An amazing thing happened Wednesday at this term’s first city council meeting. Councillors discussed, debated and disagreed on the specifics of a 289-page governance review for more than two-and-a-half hours.
And yet the sky didn’t fall, there was no sign of dysfunction, and council seemed actually more productive than ever. There were even a few compromise motions passed, with a welcome absence of grandstanding. Could this be the dawn of a new era around the council horseshoe?
It’s the earliest of days yet, but the tone at council is already different than four years ago. More than half the newbies — councillors Catherine McKenney, Jeff Leiper, Tobi Nussbaum, Riley Brockington and Jean Cloutier — appeared well-versed in the contents of the governance tome and brought intelligent questions and well-considered improvements.
They didn’t showboat, but they weren’t afraid to disagree with Mayor Jim Watson’s stated preferences, either.

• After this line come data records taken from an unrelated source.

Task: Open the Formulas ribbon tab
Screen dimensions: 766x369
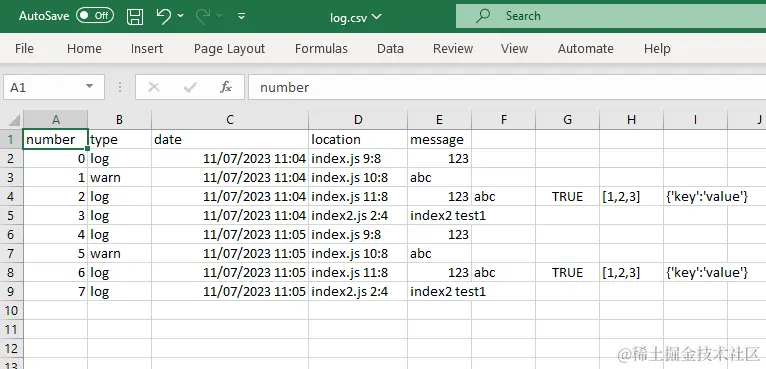Action: point(321,48)
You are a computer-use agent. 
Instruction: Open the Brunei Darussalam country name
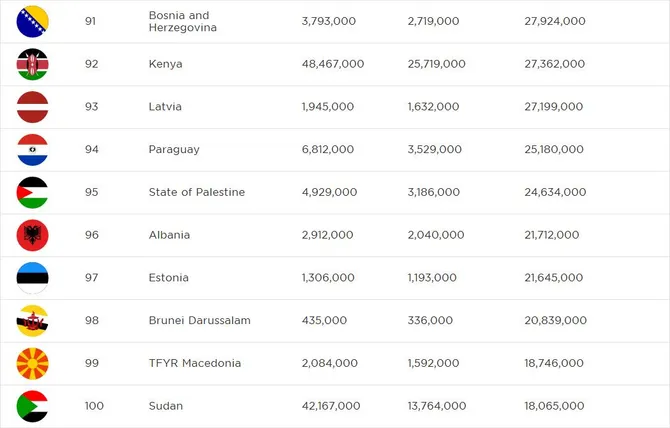point(200,320)
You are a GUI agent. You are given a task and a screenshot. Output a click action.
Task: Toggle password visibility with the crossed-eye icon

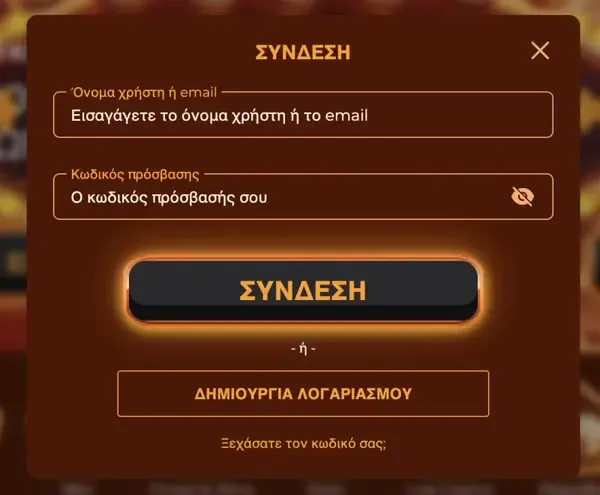pyautogui.click(x=522, y=197)
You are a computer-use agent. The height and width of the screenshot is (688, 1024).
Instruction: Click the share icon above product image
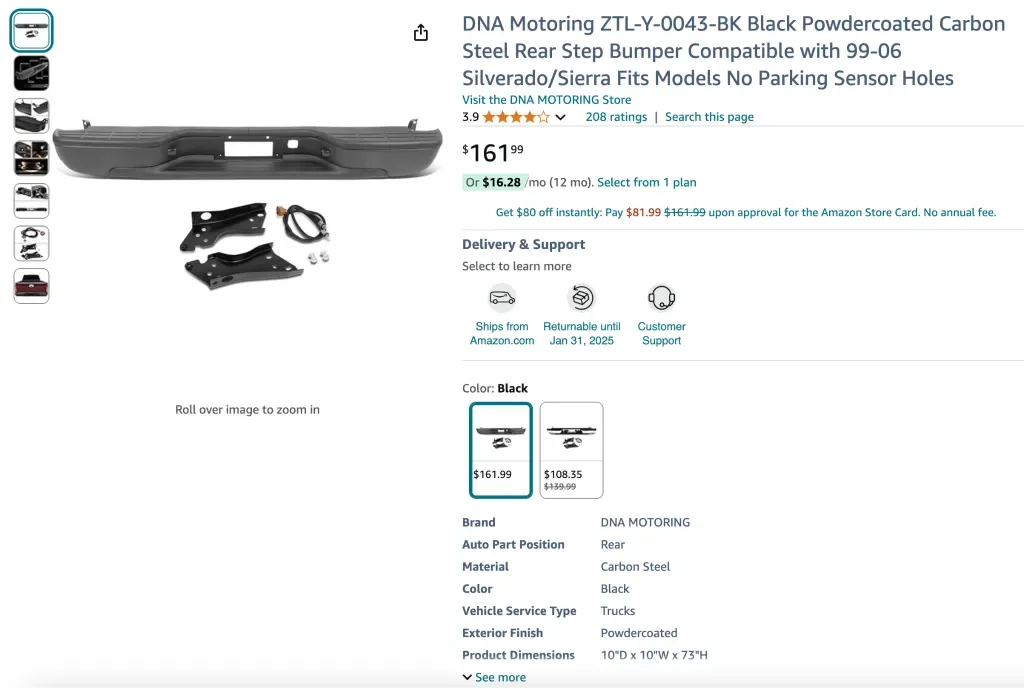tap(421, 33)

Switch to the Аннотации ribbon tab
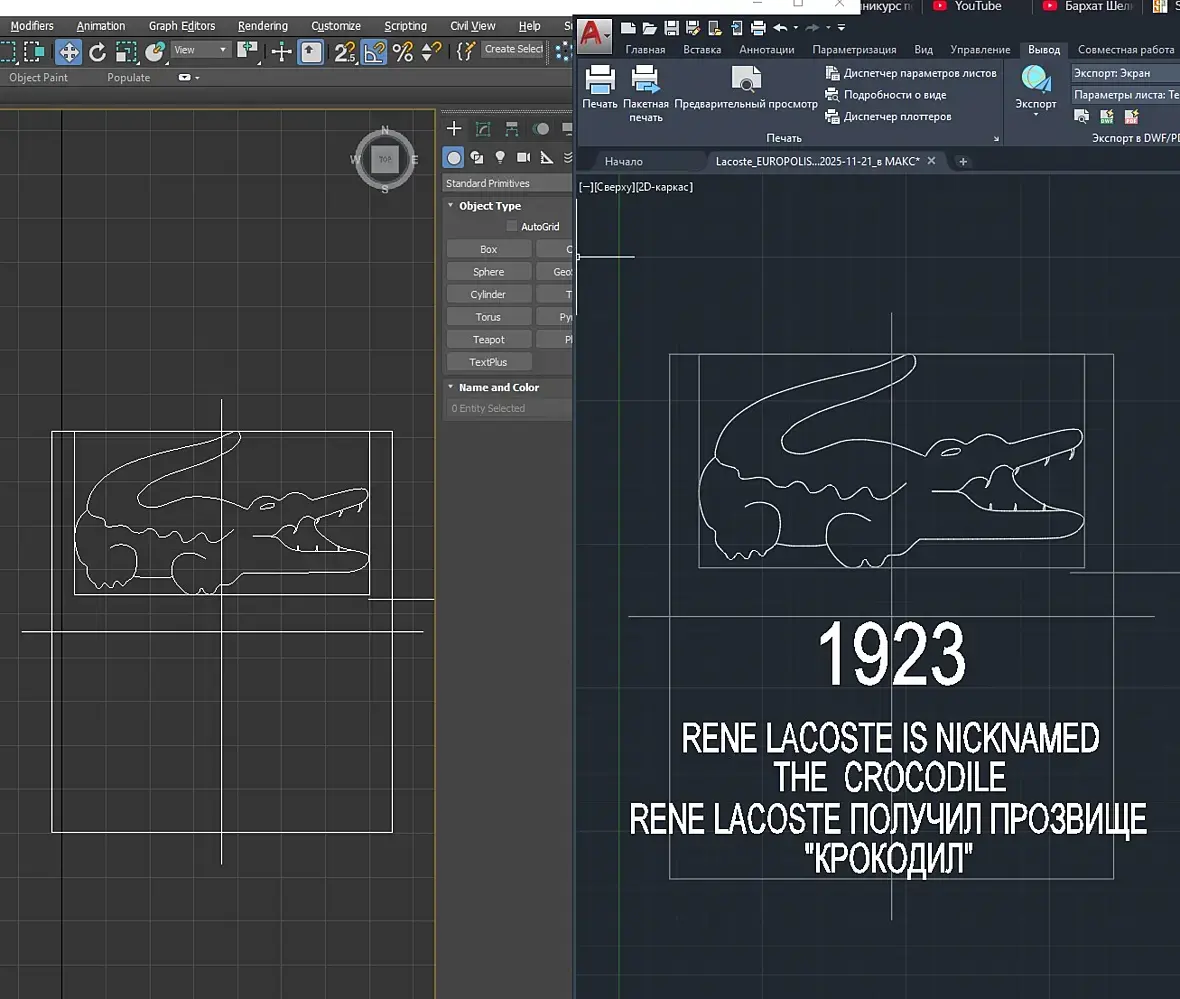tap(766, 49)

It all seemed very grown up.
Leiper, for example, moved a motion to punt an item on budget procedure to next week’s council meeting when the budget process is to be hashed out more fully. The new Kitchissippi councillor — along with many others — is worried about the inflexibility of the budget practice, in particular the seeming inability to make any significant changes to the document once the draft is released.
But after numerous assurances from Watson and senior city staff that money actually can be moved among departmental envelopes at the final budget meeting, Leiper withdrew his motion. Reasonable.

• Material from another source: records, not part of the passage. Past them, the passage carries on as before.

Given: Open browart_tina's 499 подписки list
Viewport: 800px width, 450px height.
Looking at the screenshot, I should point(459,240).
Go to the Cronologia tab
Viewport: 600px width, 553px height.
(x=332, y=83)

As was Nussbaum’s so-called Goldilocks compromise motion on changes to the gift-registry disclosure threshold. In the year or so that the gift registry rules have been in place, councillors had to register any gift worth more than $30. Some councillors argued that the supposedly low threshold was capturing trinket-type thank you gifts that the registry was never mean to address. The staff recommendation was to raise the disclosure level to $150.